CORALVILLE, Iowa - More than a year since a shooter killed 26 people in Newtown, Connecticut, more than 100 people took on the emotions and the facts of gun violence at the Coralville Center for the Performing Arts on Thursday night.
The shooting in December 2012 is what prompted June Braverman to serve on the Ripples to Waves committee as a co-chair. Ripples to Waves is an ecumenical group that helped bring "Trigger: The Ripple Effect of Gun Violence" to the center, both for a screening and a discussion on gun violence, gun rights and finding a middle ground between people on opposite sides of a contentious issue.
"As we keep saying, God forbid if it could happen anywhere and it has happened here in Iowa City," said Braverman before the screening. "If you read the paper, you see how many gun assaults or attempted robberies. It's a scary time.
Filmmaker and director David Barnhart wanted to go inside the statistics throughout his 54-minute documentary."
"My main concern is that people have become numb and desensitized to the gun violence that we're seeing everyday," said Barnhart. "Our main goal with this film was to tell the human story – to look at what is the impact of one shooting and how one shooting can affect hundreds of people. The families, the ER surgeons, the ATF officials, the chaplains who have to counsel the families. What is the ripple effect of gun violence?"
From a law enforcement perspective, Johnson County Sheriff Lonny Pulkrabek also talked on relaxed standards to obtain firearms as he and his deputies see this on the front lines.
"More and more Iowans with lengthy criminal records, mental illness or sex offenders are able to get guns in Iowa," said Pulkrabek. "We're still in Iowa and we see more than we care to in the bigger cities. Iowa is still a safe state and we never hope we have a school shooting. The good thing is the schools are taking a proactive approach if things come up.

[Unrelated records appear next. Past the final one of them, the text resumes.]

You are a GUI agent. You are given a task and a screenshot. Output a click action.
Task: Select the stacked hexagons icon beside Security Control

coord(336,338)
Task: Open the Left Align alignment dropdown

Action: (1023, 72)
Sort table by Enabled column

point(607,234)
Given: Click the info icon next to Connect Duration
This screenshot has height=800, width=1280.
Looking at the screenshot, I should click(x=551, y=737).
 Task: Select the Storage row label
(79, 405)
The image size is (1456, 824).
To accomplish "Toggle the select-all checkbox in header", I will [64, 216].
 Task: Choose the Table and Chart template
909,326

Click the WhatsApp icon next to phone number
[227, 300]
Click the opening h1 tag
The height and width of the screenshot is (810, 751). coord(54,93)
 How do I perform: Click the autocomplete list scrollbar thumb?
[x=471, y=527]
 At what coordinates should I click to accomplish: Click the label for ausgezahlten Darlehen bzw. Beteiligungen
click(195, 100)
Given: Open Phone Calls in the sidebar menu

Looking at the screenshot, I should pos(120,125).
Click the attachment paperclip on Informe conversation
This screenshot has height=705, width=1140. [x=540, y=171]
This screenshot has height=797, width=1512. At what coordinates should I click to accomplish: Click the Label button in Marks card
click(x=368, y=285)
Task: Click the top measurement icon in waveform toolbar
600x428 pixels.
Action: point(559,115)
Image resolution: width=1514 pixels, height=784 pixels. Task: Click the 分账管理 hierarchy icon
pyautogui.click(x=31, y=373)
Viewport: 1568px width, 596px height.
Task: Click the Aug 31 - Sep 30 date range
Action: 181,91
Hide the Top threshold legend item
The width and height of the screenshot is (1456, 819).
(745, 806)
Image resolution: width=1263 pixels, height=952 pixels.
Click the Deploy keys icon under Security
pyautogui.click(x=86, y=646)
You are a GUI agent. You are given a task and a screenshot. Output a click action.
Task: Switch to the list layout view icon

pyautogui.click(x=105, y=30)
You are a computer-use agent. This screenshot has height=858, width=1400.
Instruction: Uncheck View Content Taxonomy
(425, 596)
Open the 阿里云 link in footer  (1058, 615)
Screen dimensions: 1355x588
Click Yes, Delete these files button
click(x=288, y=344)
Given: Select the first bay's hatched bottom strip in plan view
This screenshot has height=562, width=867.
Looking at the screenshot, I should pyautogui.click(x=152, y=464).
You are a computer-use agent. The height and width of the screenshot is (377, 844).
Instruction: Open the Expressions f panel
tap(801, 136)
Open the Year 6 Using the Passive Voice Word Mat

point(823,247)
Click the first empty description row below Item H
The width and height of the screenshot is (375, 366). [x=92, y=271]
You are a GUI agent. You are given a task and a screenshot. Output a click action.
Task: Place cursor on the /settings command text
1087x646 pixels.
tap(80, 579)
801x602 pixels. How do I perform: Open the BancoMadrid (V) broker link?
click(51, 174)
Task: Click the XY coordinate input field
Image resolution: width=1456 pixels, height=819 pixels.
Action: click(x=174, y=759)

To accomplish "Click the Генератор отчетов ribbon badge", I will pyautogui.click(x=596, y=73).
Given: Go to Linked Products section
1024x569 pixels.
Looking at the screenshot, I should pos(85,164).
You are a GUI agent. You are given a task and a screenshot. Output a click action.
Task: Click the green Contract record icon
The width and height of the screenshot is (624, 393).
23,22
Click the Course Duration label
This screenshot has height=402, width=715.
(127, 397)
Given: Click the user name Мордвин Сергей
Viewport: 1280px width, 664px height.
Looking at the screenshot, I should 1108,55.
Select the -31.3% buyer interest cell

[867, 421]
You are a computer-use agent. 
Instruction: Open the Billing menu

Throughout the documentary and the discussion afterward, a focus on avoiding extreme political positions or assigning blame was an undercurrent as people took on this complex but intense issue, searching for a workable solution at some point in the future.
"There are recreational gun users who were perfectly legal, buy legal guns, don't bother anybody are legal and we need to include everybody in this particular venture," said Braverman. "We're trying to find some common ground to find some standards of decency that we can live by."